◆ PROBLEM ◆
Your answer should be the lines below from the one with "Viewport: 1920px width, 1080px" to the one with "Instruction: Click the Add new token button", both included, given again exactly and with nothing added.

◆ INPUT DATA ◆
--*--

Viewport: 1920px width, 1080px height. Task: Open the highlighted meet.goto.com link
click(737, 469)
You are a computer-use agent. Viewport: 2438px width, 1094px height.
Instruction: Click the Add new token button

--*--

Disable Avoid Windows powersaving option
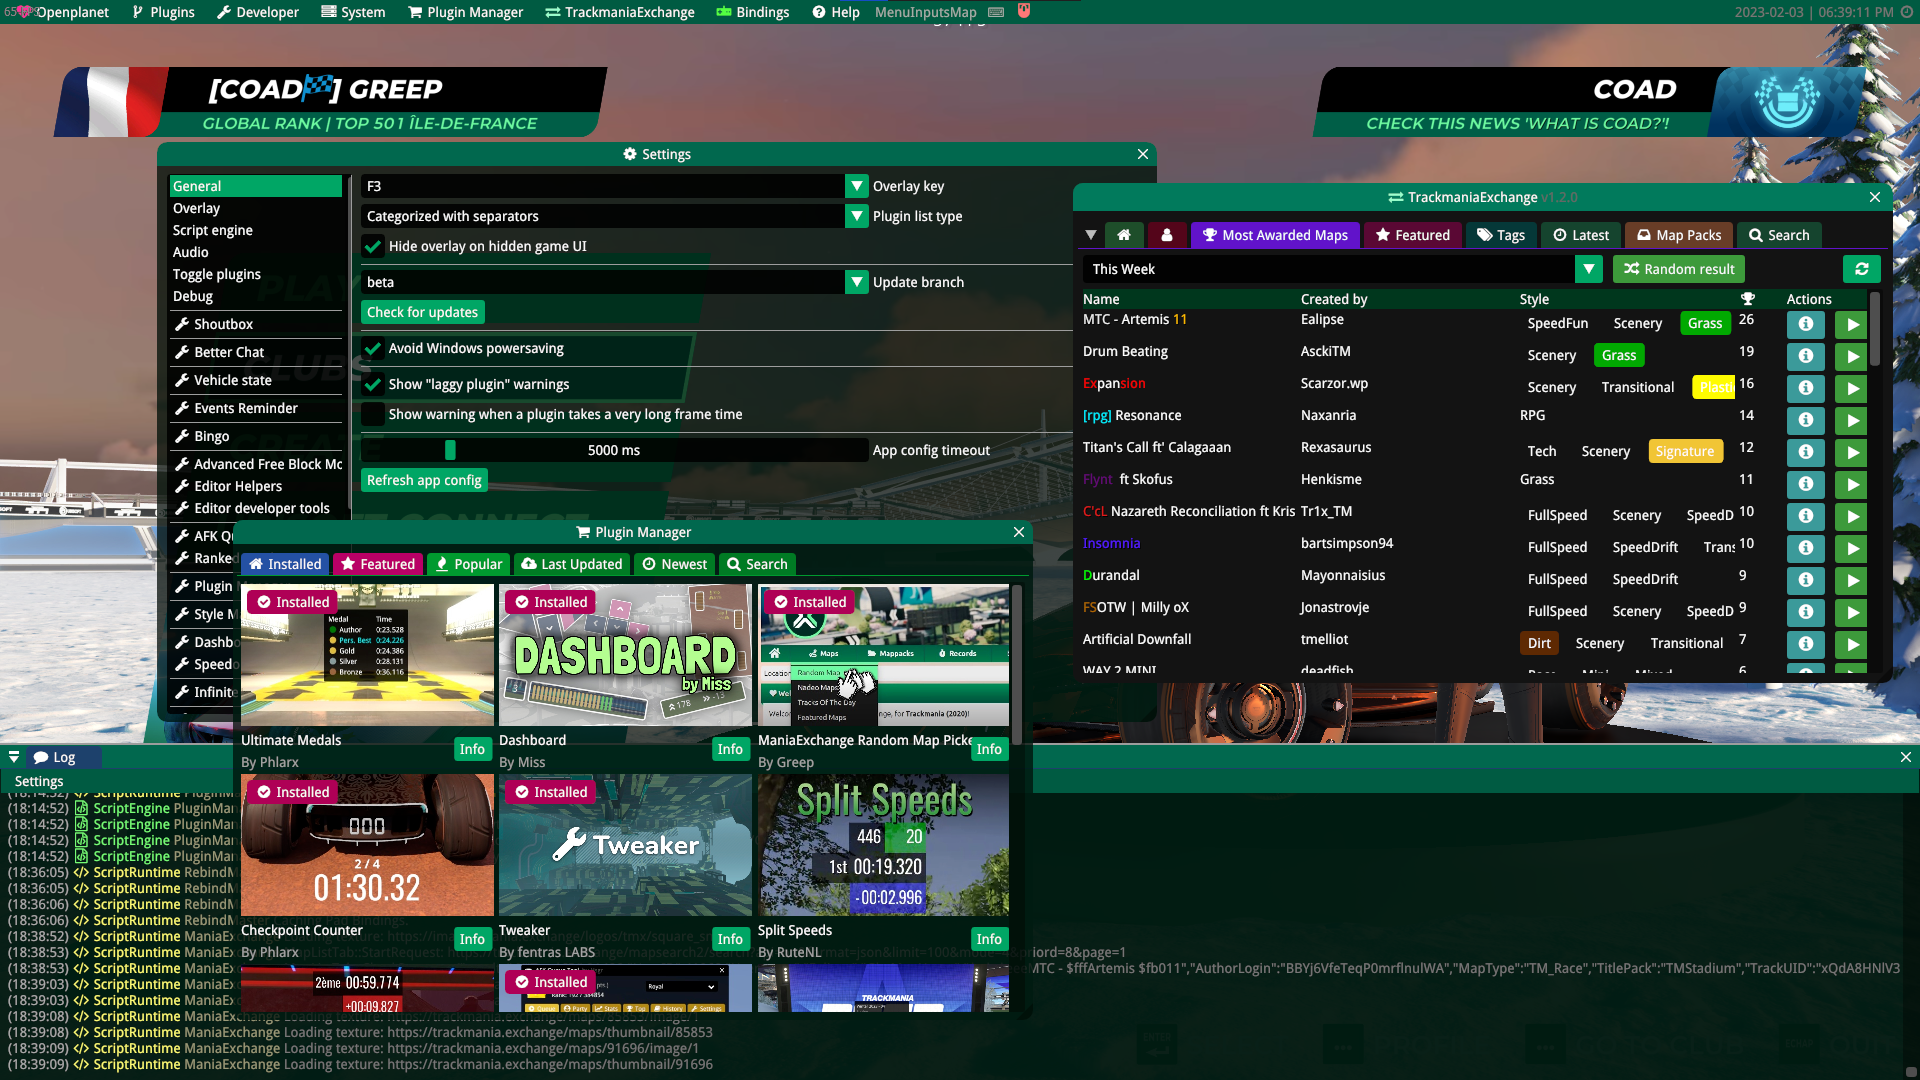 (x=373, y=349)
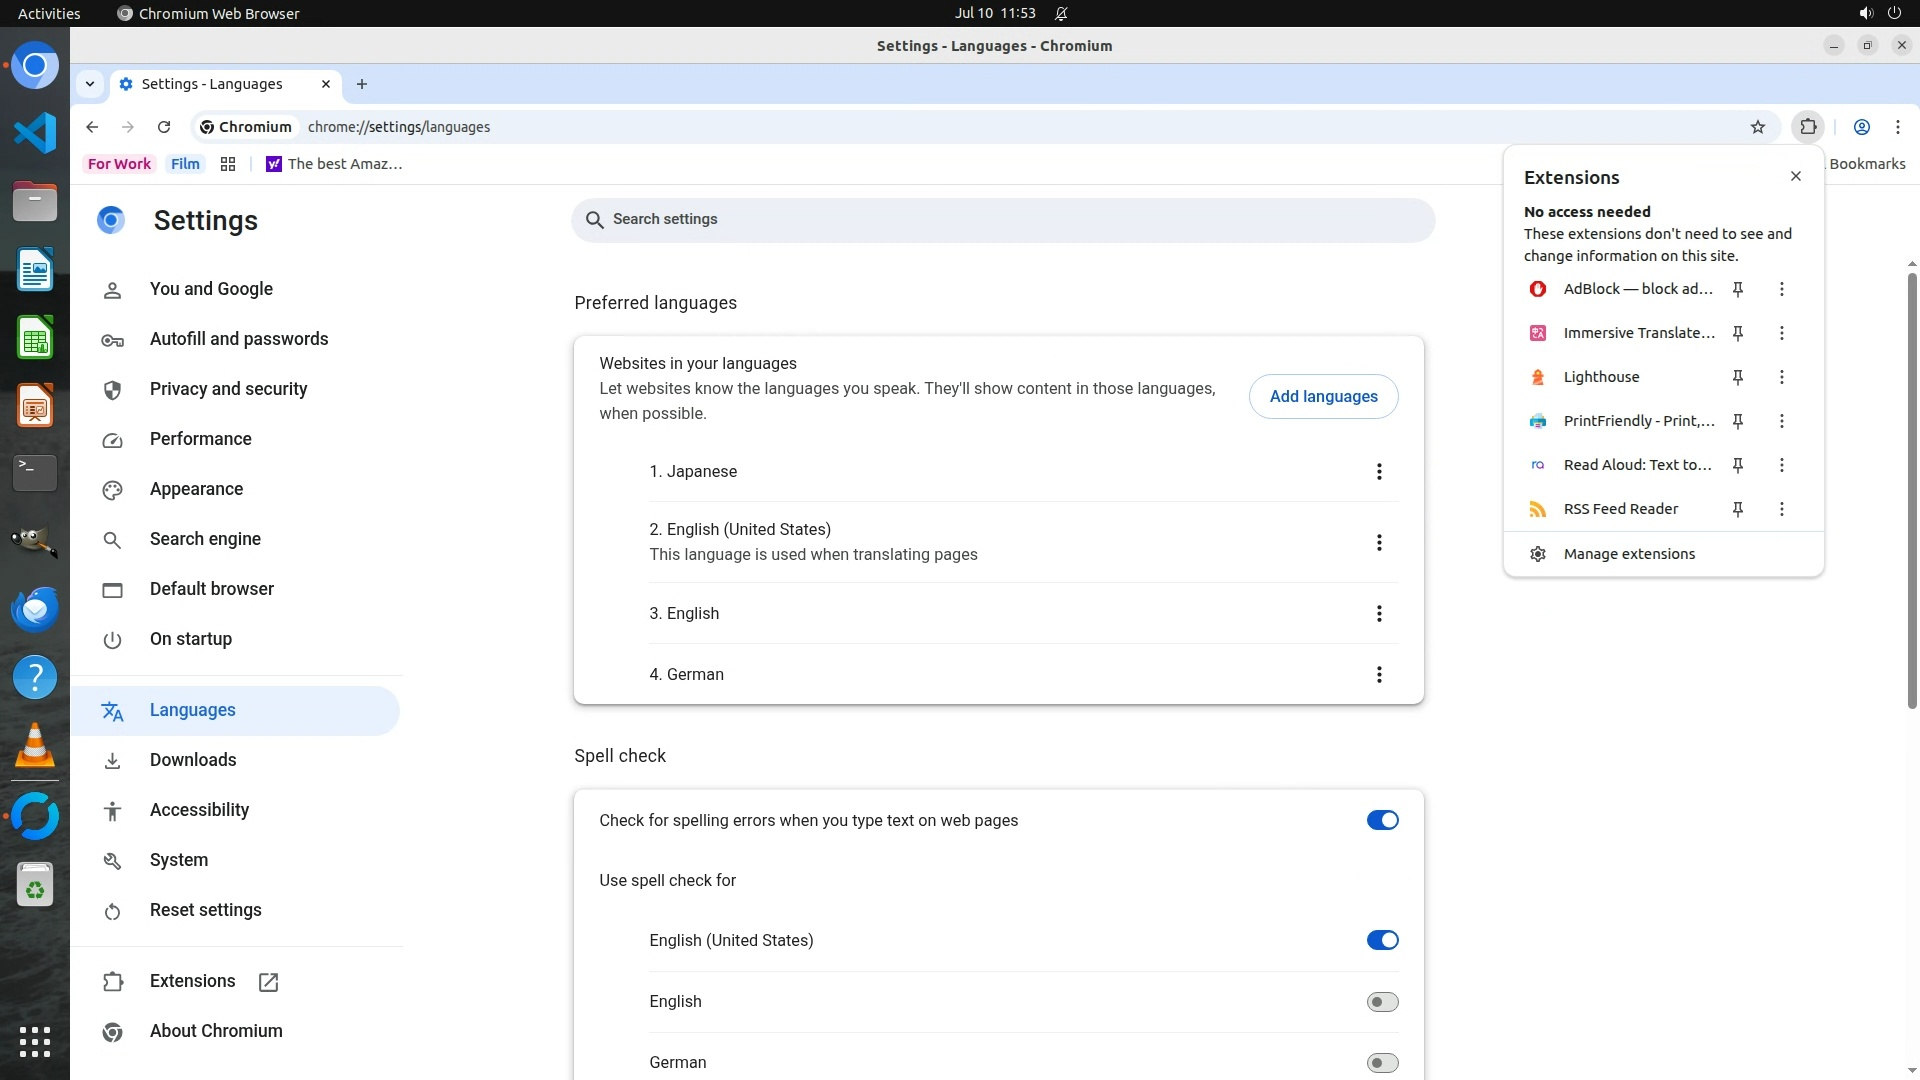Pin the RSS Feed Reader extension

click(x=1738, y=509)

--*--

◆ REPLY ◆
Viewport: 1920px width, 1080px height. Task: Open the highlighted meet.goto.com link
click(737, 469)
You are a computer-use agent. Viewport: 2438px width, 1094px height.
Instruction: Click the Add new token button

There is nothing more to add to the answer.